Bush sought a rematch with Benton in 1952, but withdrew as the party turned to William Purtell. The death of Senator Brien McMahon later that year however created a vacancy and this time Republicans nominated Bush. Bush defeated the Democratic nominee, Abraham Ribicoff, and was elected to the Senate. A staunch supporter of President Dwight D. Eisenhower, Bush served until January 1963. He was reelected in 1956 with 55 percent of the vote over Democrat Thomas J. Dodd (later U.S. Senator from Connecticut and father of the recent U.S. Senator from Connecticut, Christopher J. Dodd), and decided not to run for another term in 1962. He was a key ally for the passage of Eisenhower's Interstate Highway System, and during his tenure supported the Polaris submarine project (which were built by Electric Boat Corporation in Groton, Connecticut), civil rights legislation, and the establishment of the Peace Corps.

On December 2, 1954, Bush was part of the large (67--22) majority to censure Wisconsin Republican Senator Joseph McCarthy, after McCarthy had taken on the U.S. Army and the Eisenhower administration. During the debate leading to the censure, Bush said that McCarthy has "caused dangerous divisions among the American people because of his attitude and the attitude he has encouraged among his followers: that there can be no honest differences of opinion with him. Either you must follow Senator McCarthy blindly, not daring to express any doubts or disagreements about any of his actions, or, in his eyes, you must be a Communist, a Communist sympathizer, or a fool who has been duped by the Communist line." Eisenhower later included Bush's name on an undated handwritten list of prospective candidates he favored for the 1960 GOP presidential nomination.

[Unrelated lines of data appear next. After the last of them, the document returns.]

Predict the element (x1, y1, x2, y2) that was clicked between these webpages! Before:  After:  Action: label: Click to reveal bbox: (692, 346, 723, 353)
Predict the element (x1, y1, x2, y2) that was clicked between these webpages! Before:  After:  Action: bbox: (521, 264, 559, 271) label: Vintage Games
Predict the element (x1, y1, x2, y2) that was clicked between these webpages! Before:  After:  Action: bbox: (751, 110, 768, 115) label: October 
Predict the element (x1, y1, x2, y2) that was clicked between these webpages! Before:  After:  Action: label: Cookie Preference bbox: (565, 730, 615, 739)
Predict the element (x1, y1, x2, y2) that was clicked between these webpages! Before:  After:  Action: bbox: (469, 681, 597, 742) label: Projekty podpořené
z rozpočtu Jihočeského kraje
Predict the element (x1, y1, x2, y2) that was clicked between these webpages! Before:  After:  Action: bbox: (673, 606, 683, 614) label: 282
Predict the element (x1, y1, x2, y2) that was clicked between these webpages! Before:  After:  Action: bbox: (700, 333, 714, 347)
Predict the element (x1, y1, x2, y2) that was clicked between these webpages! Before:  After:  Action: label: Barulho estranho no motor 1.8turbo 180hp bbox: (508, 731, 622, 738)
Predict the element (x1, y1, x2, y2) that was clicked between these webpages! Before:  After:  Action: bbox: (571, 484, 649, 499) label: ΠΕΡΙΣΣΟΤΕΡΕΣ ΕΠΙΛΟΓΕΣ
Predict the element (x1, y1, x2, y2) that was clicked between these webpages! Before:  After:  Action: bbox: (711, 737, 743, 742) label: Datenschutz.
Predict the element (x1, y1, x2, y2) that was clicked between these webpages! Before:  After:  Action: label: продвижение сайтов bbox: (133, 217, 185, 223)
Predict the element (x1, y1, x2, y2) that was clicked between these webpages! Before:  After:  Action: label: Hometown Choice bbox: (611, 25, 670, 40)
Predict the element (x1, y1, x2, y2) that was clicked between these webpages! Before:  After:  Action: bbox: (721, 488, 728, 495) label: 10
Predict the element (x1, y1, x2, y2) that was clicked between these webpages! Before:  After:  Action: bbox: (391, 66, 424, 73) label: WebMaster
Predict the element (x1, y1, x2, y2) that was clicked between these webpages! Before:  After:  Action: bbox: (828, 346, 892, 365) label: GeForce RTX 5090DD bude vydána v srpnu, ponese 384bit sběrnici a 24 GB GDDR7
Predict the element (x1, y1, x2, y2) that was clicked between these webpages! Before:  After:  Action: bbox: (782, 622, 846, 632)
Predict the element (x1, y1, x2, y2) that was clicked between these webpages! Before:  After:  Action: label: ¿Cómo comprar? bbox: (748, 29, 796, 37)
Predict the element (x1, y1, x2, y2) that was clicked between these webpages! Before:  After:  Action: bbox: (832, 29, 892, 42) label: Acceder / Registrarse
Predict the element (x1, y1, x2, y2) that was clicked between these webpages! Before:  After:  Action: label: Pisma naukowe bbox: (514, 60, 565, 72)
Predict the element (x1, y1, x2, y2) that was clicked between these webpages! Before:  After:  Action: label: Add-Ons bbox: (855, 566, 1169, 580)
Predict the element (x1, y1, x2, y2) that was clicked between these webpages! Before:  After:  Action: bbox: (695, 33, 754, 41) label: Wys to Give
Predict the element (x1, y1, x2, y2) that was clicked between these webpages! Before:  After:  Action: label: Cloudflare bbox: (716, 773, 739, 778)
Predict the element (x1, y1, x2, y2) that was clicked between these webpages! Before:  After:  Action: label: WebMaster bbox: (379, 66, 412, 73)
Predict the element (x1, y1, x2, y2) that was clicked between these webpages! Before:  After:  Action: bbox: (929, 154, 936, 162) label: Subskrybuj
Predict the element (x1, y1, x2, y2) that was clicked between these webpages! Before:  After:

In terms of issues, Bush often agreed with New York Governor Nelson Rockefeller, but personally disliked and politically opposed him, despite the close relationship his father had with the Rockefeller family. During the 1964 election, Bush denounced Rockefeller for divorcing his first wife and marrying a woman about 20 years his junior with whom Rockefeller had been having an affair while married to his first wife.